24.5.09

A narrativa como ferramenta norteadora

Para o jornalista americano Gay Talese, que estará na próxima Flip, “os periódicos e revistas têm sobrevivência garantida caso continuem apostando em boas histórias. O jornalismo é a melhor profissão do mundo porque trata da busca da verdade; o resultado disso não pode ser grátis, porque é muito valioso”, diz Talese em entrevista para Folha de S. Paulo em 02 de maio. Concordo com Talese em gênero, número e grau. Mas também tenho que concordar com o repórter aposentado do grupo Knight Ridder, Philip Meyer, autor do livro “Os jornais podem desaparecer”, quando diz que “o velho jornalismo era dominado por um único jornal local e, mesmo no nível nacional, sempre foram alguns poucos jornais que não respondiam a ninguém. Com os blogueiros ou mesmo com outros usos da internet, esta cobrança da qualidade da informação está vindo e forte. Isto será bom para o jornalismo, o padrão de qualidade vai ser mais exigente. Grande parte da imprensa está acostumada com o monopólio da informação e ficou arrogante. A nova mídia será muito mais humilde e mais disposta a aprender”.

As duas afirmações são verdadeiras e complementares. Não vejo divergências entre elas, mas sim novos desafios. O grande problema hoje é que as empresas que detêm jornais impressos acabam se agarrando a uma versão apenas dos fatos. Para Talese, um dos principais erros do “New York Times” foi abrir o conteúdo, que deve ser fechado e pago, pois fazer jornalismo custa. Será que foi só esse o erro do “New York Times”?
A informação custa caro, concordo. Mas o que a web nos trouxe foi um questionamento sobre a qualidade da informação. Ou seja, o modelo informativo, descritivo não dá mais conta. Vou explicar melhor: Não quero abrir pela manhã (02/05/09) o caderno de Esportes da Folha de S. Paulo e ler: “Após susto, Neymar é confirmado na decisão – Atacante, que deixou treino chorando anteontem, atuará na final do Paulista”. Isso eu já ouvi no rádio, já li na internet, já vi na televisão. Qual a novidade? Qual a boa história? Como Talese, um dos expoentes do “new journalism” narraria o susto de Neymar? Essa pergunta nenhum jornal tem feito. Não vejo treinamento em formatos narrativos acontecendo semanalmente nos periódicos.

Material de estudo
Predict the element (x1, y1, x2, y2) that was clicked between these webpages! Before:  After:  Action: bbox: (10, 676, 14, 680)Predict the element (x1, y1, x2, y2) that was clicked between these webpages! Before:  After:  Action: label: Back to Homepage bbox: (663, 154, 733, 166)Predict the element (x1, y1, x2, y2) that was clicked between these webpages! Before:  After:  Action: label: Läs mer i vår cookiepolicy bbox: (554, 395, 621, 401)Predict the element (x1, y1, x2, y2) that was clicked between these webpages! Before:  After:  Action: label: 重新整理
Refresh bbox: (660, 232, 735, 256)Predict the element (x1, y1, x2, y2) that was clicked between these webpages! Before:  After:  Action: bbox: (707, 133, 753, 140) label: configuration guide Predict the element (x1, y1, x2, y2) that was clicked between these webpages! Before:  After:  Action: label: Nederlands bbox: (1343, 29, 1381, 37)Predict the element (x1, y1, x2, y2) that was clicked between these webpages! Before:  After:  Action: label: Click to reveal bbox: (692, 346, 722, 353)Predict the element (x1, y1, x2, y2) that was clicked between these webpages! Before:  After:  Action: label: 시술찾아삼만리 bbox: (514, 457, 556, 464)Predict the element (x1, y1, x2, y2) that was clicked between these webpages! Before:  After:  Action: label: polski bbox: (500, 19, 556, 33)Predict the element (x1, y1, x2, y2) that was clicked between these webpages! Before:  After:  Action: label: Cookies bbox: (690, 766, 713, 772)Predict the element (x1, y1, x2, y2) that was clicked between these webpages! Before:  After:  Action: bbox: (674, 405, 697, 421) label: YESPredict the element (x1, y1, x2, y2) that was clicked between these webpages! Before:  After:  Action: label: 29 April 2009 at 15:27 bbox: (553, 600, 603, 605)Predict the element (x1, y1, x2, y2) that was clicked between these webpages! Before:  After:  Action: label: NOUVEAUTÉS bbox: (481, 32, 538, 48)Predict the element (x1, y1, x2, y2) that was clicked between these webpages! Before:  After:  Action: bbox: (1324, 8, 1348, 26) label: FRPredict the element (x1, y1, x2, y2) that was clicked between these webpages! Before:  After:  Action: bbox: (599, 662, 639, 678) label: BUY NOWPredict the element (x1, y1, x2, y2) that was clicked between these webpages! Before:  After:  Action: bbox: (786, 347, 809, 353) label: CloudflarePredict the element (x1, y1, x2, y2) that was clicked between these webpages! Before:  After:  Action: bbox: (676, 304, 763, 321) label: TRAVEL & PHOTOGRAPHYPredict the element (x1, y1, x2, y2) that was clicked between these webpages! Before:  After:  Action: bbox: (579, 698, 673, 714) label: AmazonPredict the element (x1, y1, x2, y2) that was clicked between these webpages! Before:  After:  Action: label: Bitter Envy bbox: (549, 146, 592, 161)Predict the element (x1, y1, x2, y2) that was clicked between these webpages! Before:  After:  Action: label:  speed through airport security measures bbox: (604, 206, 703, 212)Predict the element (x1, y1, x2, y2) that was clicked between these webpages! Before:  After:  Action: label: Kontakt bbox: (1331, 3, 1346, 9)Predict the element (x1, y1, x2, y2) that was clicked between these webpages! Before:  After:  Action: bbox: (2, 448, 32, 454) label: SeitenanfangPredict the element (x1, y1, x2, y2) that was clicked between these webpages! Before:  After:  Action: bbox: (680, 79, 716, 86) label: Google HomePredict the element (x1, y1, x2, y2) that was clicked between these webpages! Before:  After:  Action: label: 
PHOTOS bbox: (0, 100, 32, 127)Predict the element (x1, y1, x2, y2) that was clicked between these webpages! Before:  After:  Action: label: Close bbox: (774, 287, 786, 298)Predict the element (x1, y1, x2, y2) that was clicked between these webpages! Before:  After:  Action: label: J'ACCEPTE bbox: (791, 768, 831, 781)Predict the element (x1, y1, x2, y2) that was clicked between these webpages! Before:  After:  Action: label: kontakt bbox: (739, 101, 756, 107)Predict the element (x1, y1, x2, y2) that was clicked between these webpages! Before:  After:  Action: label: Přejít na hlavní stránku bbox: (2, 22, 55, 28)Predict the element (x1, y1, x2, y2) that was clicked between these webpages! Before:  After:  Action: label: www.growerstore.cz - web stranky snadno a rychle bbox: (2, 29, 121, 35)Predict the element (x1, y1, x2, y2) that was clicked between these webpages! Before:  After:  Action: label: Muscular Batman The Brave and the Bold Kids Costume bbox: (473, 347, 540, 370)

Problemas a resolver
[1] Indique se cada afirmação abaixo concorda com o trecho selecionado. Responda "sim" ou "não" e cite entre aspas as palavras do trecho que decidem a resposta.
(a) Talese deu entrevista à Folha de S. Paulo em 02 de maio.
(b) O trecho diz ver divergências entre as afirmações de Talese e as de Meyer.
(c) Para Talese, o "New York Times" acertou ao abrir o conteúdo.
[2] Reproduza sem alterações a parte do trecho selecionado que começa em "A informação custa" e segue até "semanalmente nos periódicos.".

Respostas por tarefa
[1]
(a) Sim: «diz Talese em entrevista para Folha de S. Paulo em 02 de maio».
(b) Não: «Não vejo divergências entre elas, mas sim novos desafios».
(c) Não: «Para Talese, um dos principais erros do “New York Times” foi abrir o conteúdo».

[2]
A informação custa caro, concordo. Mas o que a web nos trouxe foi um questionamento sobre a qualidade da informação. Ou seja, o modelo informativo, descritivo não dá mais conta. Vou explicar melhor: Não quero abrir pela manhã (02/05/09) o caderno de Esportes da Folha de S. Paulo e ler: “Após susto, Neymar é confirmado na decisão – Atacante, que deixou treino chorando anteontem, atuará na final do Paulista”. Isso eu já ouvi no rádio, já li na internet, já vi na televisão. Qual a novidade? Qual a boa história? Como Talese, um dos expoentes do “new journalism” narraria o susto de Neymar? Essa pergunta nenhum jornal tem feito. Não vejo treinamento em formatos narrativos acontecendo semanalmente nos periódicos.